Um lobo domesticado

Todo cachorro no fundo, é apenas um lobo domesticado. Convenci-me disso principalmente depois que comecei a ver como os cães se comportam ao passar em frente da minha casa e ver o nosso coelho: latem, rosnam e tentam avançar, como se pudessem derrubar o portão de casa. Nesse momento, deixam de ser animais domésticos e renasce neles o predador selvagem. Nesta última Páscoa, ainda bem cedo esta manhã, eu ouvi latidos escandalosos e fui verificar. Eram duas cadelas de olho no coelho que, muito próximo ao portão, observava-as com curiosidade enquanto elas queriam pegá-lo, ensandecidas. Eu apenas ri e disse:

-Vocês não pegam ele não, pegam ele não.

Meu coelhinho é inocente, não percebe que os cachorros que passam em frente de casa e querem fazer lanche dele são um perigo, visto que nunca precisou se defender nem correr por sua vida. Dessa forma, quando os cães se aproximam do portão, ele fica apenas curioso. Eu às vezes rio e faço caretas para os cães, dizendo:

-Esqueçam, não podem pegá-lo.
***
== O que fazer ==
1 - Por que, segundo o texto fornecido, o coelho só fica curioso quando os cães se aproximam do portão? Responda em uma a três frases.
2 - Diga se cada afirmação combina com o texto fornecido. Responda sim ou não e cite as palavras do texto que decidem. (a) Os cães que passam em frente à casa ficam tranquilos ao ver o coelho. (b) O caso das duas cadelas aconteceu na última Páscoa, bem cedo. (c) O coelho fugiu assustado das cadelas.
3 - Reproduza o trecho do texto fornecido que vai de "Todo cachorro no" até "pegam ele não.", incluindo essas duas partes.
***
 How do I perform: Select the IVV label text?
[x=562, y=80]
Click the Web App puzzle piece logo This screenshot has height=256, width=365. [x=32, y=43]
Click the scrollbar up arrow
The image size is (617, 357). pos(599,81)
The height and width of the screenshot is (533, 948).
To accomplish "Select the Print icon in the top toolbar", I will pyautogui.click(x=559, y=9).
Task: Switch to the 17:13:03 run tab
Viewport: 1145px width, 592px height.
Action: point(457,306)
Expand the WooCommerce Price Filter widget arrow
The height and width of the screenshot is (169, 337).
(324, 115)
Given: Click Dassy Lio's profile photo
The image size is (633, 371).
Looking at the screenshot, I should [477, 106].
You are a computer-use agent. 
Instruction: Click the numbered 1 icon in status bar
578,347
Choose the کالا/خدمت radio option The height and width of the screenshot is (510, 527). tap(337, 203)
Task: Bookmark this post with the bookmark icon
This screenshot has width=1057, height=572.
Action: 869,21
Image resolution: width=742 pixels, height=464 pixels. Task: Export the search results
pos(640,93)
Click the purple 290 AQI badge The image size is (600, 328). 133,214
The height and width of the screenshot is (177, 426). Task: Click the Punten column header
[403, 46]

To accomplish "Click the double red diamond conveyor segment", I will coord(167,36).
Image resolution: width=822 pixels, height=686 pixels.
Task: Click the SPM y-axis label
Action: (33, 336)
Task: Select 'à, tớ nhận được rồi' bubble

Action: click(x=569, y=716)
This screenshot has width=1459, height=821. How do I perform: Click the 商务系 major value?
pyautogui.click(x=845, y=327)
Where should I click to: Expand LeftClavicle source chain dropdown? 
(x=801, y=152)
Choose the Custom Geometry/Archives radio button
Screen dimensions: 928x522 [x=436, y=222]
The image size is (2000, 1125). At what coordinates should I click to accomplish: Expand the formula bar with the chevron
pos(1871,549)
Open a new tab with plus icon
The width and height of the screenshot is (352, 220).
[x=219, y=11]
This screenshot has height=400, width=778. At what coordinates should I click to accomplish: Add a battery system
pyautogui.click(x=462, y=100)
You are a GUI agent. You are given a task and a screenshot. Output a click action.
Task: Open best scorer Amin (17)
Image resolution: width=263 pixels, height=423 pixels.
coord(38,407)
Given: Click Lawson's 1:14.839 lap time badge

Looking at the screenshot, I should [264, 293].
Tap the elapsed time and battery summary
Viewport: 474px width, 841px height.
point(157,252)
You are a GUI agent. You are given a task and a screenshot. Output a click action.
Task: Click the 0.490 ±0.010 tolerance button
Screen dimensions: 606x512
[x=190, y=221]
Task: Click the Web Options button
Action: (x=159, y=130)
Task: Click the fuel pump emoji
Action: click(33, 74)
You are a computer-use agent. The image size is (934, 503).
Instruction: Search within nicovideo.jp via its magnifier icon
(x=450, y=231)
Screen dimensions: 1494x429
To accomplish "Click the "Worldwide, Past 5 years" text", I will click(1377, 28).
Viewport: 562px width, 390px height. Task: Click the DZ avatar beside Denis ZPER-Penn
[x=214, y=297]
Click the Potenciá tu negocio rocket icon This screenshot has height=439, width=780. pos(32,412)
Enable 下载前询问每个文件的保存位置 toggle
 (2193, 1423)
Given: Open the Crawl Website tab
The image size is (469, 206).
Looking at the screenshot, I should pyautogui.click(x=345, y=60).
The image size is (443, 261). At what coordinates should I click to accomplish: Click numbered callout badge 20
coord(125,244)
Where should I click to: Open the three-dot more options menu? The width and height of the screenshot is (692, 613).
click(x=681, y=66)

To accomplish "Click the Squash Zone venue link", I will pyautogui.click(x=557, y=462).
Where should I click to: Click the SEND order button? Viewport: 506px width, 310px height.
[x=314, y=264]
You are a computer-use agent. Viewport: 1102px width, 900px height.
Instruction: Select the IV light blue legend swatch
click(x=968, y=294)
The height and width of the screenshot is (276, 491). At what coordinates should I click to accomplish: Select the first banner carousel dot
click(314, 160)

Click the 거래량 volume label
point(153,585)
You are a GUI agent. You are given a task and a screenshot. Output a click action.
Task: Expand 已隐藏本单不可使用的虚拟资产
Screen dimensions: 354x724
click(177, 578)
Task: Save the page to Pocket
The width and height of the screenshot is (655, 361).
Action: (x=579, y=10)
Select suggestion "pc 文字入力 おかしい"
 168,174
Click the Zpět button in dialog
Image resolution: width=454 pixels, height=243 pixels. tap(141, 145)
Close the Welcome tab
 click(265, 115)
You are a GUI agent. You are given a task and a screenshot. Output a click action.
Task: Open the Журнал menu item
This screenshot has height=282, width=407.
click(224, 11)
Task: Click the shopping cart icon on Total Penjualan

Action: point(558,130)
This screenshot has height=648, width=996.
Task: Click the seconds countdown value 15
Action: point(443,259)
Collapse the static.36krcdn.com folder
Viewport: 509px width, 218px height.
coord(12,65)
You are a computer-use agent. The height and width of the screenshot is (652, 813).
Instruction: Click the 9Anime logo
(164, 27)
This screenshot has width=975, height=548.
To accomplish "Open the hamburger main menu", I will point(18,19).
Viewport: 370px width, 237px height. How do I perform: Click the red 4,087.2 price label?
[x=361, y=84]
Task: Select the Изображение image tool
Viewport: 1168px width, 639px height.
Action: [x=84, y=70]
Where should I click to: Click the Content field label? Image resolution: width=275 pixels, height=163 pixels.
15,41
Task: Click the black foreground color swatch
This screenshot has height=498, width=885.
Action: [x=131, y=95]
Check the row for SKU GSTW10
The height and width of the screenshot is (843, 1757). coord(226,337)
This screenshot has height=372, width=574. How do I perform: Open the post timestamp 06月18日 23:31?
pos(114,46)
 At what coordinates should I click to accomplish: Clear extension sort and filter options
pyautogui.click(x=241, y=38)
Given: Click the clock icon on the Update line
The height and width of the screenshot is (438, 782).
***
== Exercício resolvido ==
1 - Porque ele é inocente e não percebe que os cachorros que querem fazer lanche dele são um perigo. Ele nunca precisou se defender nem correr por sua vida.

2 -
(a) Não: "latem, rosnam e tentam avançar".
(b) Sim: "Nesta última Páscoa, ainda bem cedo esta manhã".
(c) Não: "observava-as com curiosidade".

3 -
Todo cachorro no fundo, é apenas um lobo domesticado. Convenci-me disso principalmente depois que comecei a ver como os cães se comportam ao passar em frente da minha casa e ver o nosso coelho: latem, rosnam e tentam avançar, como se pudessem derrubar o portão de casa. Nesse momento, deixam de ser animais domésticos e renasce neles o predador selvagem. Nesta última Páscoa, ainda bem cedo esta manhã, eu ouvi latidos escandalosos e fui verificar. Eram duas cadelas de olho no coelho que, muito próximo ao portão, observava-as com curiosidade enquanto elas queriam pegá-lo, ensandecidas. Eu apenas ri e disse:

-Vocês não pegam ele não, pegam ele não.